We are now close to the point where we can examine the relationship
between science and religion through the concept of jnani.
Just one more distinction is required however, borrowing terms
from Christianity this time, and using them in a slightly altered
fashion: the terms via positiva and via negativa
to indicate two possible relationships with the outside or so-called
material world. In traditional Christian thinking these terms
describe ways of thinking about God: the first to describe Him
through positive attributes, and the second to describe Him via
negating all attributes (also found in Hinduism as neti-neti
not this, not that). We have already noted however that the jnani
traditions are generally non-theistic, and hence the terms via
positiva and via negativa will have a slightly different
meaning here. If the goal of the jnani is the disidentification
with the ego, then there are logically two routes: to successively
deny the identifications with body, home, family and desires,
leading to the renunciative lifestyle typical of early Buddhism
and many other religions, or to successively identify with everything.
The history of religion is generally the history of via negativa,
in the sense defined. We do find elements of via positiva
in all religious traditions however, particularly in the Upanishads,
though perhaps its best expression comes through the festivals
and rituals of popular religion. The greatest single exponent
of via positiva, and completely misunderstood by all but
a few Hindu scholars, is Walt Whitman, of interest to the West
usually as a poet, or possibly because of alleged homosexuality.
In fact he came close to founding a jnani religion and
had disciples who saw him as one of the world's greatest gurus,
though his bible, Leaves of Grass, was written by his
own admission in such a way as to completely hide his teachings.
So, to science and jnani. Firstly we can return to the
proposition made earlier that science arose in the West because
the jnani instincts of some of its greatest thinkers had
no legitimate expression within Christianity. We are used to
understanding the Middle Ages as a period where the early Christian
church discouraged enquiry into the nature of the universe, and
encouraged faith in the power of love and in the practice of
prayer and service.
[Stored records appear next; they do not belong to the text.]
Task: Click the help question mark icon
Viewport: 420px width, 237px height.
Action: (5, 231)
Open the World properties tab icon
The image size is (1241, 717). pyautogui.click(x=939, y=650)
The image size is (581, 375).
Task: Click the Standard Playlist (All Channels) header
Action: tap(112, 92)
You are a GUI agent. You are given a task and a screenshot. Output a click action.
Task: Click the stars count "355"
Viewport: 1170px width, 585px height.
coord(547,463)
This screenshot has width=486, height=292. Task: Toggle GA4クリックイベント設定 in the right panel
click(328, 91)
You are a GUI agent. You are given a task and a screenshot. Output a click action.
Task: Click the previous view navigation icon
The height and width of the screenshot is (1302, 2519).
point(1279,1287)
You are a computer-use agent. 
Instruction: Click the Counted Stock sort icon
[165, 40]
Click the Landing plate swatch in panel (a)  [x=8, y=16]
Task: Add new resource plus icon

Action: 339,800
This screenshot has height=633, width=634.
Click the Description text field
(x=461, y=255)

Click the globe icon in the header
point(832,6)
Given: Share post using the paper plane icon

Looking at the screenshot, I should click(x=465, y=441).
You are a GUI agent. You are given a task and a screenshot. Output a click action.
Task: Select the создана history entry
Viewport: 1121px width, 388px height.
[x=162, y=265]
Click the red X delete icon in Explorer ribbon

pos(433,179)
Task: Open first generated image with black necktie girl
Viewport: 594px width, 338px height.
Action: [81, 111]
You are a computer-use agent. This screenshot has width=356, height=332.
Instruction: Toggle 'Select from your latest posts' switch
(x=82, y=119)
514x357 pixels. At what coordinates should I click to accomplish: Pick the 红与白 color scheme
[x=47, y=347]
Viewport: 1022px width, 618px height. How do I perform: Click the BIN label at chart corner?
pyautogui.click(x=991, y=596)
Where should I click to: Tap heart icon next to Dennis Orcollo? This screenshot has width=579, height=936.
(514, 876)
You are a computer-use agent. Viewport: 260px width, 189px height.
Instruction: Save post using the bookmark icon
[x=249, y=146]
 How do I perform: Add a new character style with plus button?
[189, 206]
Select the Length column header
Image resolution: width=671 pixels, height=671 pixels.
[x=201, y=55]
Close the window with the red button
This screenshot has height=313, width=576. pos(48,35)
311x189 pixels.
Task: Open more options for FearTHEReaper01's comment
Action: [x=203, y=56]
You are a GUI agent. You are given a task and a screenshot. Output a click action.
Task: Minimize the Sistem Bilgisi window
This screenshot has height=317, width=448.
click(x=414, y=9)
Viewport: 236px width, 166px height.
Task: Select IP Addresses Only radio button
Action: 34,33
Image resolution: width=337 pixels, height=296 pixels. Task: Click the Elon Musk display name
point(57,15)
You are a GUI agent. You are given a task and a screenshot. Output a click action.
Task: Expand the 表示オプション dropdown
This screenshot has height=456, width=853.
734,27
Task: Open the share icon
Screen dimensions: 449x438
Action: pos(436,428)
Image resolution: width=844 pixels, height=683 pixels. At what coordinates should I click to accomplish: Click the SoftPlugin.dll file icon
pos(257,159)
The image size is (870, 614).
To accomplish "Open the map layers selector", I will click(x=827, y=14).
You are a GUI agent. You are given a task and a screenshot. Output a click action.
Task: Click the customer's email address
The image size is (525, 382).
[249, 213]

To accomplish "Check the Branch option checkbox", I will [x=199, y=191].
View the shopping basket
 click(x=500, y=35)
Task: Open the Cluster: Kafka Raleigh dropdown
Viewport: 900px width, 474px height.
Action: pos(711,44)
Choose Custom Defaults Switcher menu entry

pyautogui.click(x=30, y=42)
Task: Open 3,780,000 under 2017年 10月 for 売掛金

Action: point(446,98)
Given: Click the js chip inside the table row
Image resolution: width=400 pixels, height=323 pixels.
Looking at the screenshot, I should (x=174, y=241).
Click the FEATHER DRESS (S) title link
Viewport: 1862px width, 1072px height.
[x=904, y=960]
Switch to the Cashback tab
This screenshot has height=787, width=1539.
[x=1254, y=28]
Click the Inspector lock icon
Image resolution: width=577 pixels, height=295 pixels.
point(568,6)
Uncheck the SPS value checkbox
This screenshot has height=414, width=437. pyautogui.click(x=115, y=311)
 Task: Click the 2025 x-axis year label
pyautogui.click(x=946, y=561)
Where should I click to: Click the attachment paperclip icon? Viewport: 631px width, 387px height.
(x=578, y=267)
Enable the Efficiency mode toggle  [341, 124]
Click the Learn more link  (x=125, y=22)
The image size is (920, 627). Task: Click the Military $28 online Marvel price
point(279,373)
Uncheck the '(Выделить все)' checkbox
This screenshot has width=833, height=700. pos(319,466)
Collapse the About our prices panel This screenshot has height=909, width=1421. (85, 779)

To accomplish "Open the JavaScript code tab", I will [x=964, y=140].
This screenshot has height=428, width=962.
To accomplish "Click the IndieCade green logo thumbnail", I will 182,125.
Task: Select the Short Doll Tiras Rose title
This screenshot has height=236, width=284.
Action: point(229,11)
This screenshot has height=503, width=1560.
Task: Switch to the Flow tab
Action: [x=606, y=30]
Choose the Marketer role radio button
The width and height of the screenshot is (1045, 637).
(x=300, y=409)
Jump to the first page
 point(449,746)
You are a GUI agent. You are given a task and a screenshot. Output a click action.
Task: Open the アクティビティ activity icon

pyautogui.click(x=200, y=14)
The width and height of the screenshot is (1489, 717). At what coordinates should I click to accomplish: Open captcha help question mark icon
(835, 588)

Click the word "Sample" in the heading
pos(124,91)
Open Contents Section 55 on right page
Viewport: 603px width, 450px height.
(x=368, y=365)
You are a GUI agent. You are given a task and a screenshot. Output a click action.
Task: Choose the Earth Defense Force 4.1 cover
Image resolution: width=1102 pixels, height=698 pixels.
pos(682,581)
This is a particular irony as Saint Augustine,
one of the chief architects of this medieval world-view, renounced
his Manichaean faith of ten years because one of its chief bishops
gave him an answer to an astronomical question that did not fit
the science of the time. After renouncing Manichaeism Augustine
contemplated the views of the Neoplatonists (a European jnani
tradition owing largely to Plotinus), but rejected them in favour
of Christianity: Augustine was bhakti by orientation.
The intellectuals of the Christian world tended to seek a jnani
teaching to supplement their Christian heritage, and were thus
instinctively drawn to the Greeks, resulting in a struggle within
the Church between the followers of Aristotle and the followers
of Plato (the Neoplatonists). In Aquinas the victory goes to
Aristotle, which allows for the Church to prune back the threat
of Neoplatonism in favour of the more spiritually neutral terrain
of Aristotle. In the Renaissance the struggle re-erupts with
Neoplatonism appearing in the Academy of Ficino, but it has not
the intellectual vigour to attract the disenfranchised Christians
of the jnani orientation, and so we find a genius like
Leonardo putting his faith in observation of the natural
world. Galileo's discoveries then mark the beginning of the schism
between Church and science.
It is important to point out that the jnani of the Neoplatonists
was via negativa, from Plato's emphasis on the forms
and his rejection of the empirical, to Plotinus's quasi-Buddhism.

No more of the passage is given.